Precursor B-cell lymphoblastic leukemia is a form of lymphoid leukemia in which too many B-cell lymphoblasts (immature white blood cells) are found in the blood and bone marrow. It is the most common type of acute lymphoblastic leukemia (ALL). It is sometimes additionally classified as a lymphoma, as designated leukemia/lymphoma. ALL is the most prevalent childhood malignancy, with precursor B-cell ALL (B-ALL) accounting for approximately 75–80% of newly diagnosed pediatric ALL cases.

==Subtypes==
It consists of the following subtypes:

- t(9;22)-BCR/ ABL
- t(v;11q23)-MLL rearrangement
- t(1;19)-E2A/PBX1
- t(12;21)-ETV/ CBFα
- t(17;19)-E2A-HLF

==Molecular mechanisms==
One interesting model of precursor B ALL shows aberrant function of a single gene, namely Pax5, as capable to change phenotype of B cells toward precursor cells. In approximately two-thirds of pediatric B-ALL patients, specific chromosomal translocations and their fusion genes are detectable, and these fusion genes play crucial roles as risk factors for strategic treatment. More than 200 fusion genes or mutated genes have been identified in ALL patients to date.

==Diagnosis==
t(12;21)-ETV/ CBFα has a better prognosis as compared to other subtypes.

*TASK STATEMENT*. Copy out the entire passage on precursor B-cell lymphoblastic leukemia word for word. The listing that follows is separate material and has no connection to the passage on precursor B-cell lymphoblastic leukemia.

*DATASET*.

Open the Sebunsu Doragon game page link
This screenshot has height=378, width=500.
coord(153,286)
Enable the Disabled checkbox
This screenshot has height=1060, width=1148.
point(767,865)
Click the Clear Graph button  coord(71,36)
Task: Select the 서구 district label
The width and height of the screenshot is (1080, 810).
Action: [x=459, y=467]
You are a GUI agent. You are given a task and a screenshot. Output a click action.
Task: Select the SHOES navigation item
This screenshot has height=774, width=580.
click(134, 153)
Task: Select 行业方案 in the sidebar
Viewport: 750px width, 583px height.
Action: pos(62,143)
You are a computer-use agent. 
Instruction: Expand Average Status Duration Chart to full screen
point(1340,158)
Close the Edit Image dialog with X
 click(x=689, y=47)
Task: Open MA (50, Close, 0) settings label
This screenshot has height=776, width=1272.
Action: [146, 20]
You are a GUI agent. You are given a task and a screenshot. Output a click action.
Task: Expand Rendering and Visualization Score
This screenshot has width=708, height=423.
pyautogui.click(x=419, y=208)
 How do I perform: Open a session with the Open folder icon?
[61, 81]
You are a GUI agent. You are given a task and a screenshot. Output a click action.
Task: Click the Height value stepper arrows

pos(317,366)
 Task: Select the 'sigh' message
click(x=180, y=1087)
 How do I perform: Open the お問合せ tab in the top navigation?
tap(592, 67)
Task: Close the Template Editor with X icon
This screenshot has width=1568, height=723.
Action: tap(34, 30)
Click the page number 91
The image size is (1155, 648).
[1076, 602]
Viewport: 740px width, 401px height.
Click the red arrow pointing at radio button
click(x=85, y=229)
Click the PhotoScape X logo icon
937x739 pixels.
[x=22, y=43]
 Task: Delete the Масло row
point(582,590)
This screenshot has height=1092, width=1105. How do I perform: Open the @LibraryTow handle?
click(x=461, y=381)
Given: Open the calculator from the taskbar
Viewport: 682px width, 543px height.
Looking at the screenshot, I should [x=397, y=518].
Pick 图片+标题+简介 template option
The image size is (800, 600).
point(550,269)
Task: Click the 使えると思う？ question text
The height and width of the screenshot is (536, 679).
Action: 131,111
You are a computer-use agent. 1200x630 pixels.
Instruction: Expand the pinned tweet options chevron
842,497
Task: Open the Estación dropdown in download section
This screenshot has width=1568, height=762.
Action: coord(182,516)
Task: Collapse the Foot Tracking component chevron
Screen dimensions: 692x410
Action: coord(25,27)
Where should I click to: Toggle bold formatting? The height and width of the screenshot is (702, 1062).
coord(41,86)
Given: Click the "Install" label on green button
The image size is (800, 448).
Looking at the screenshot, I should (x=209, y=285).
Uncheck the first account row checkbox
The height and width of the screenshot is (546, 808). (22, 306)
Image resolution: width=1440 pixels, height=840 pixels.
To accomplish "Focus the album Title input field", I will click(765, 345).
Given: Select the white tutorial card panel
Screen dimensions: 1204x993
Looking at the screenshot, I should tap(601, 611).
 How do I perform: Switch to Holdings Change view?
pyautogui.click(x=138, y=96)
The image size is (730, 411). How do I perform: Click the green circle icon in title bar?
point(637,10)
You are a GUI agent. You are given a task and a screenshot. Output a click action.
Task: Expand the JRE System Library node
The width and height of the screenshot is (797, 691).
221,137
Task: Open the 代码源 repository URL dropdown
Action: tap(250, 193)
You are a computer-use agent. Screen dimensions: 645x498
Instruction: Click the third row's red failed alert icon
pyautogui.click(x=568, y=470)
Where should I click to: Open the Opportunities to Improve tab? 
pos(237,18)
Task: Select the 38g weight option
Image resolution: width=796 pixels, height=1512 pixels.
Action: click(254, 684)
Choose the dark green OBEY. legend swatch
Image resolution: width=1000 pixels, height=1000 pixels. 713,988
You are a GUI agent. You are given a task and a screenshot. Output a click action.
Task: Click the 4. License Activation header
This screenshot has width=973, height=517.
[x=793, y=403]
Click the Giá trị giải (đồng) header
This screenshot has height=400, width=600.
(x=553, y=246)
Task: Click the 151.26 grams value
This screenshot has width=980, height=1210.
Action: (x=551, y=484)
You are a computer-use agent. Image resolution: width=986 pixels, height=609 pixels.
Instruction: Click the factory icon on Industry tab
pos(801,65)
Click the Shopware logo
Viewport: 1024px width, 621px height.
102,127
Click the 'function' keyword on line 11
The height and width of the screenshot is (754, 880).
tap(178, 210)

*OUTPUT FOR THIS EXERCISE*.
Precursor B-cell lymphoblastic leukemia is a form of lymphoid leukemia in which too many B-cell lymphoblasts (immature white blood cells) are found in the blood and bone marrow. It is the most common type of acute lymphoblastic leukemia (ALL). It is sometimes additionally classified as a lymphoma, as designated leukemia/lymphoma. ALL is the most prevalent childhood malignancy, with precursor B-cell ALL (B-ALL) accounting for approximately 75–80% of newly diagnosed pediatric ALL cases.

==Subtypes==
It consists of the following subtypes:

- t(9;22)-BCR/ ABL
- t(v;11q23)-MLL rearrangement
- t(1;19)-E2A/PBX1
- t(12;21)-ETV/ CBFα
- t(17;19)-E2A-HLF

==Molecular mechanisms==
One interesting model of precursor B ALL shows aberrant function of a single gene, namely Pax5, as capable to change phenotype of B cells toward precursor cells. In approximately two-thirds of pediatric B-ALL patients, specific chromosomal translocations and their fusion genes are detectable, and these fusion genes play crucial roles as risk factors for strategic treatment. More than 200 fusion genes or mutated genes have been identified in ALL patients to date.

==Diagnosis==
t(12;21)-ETV/ CBFα has a better prognosis as compared to other subtypes.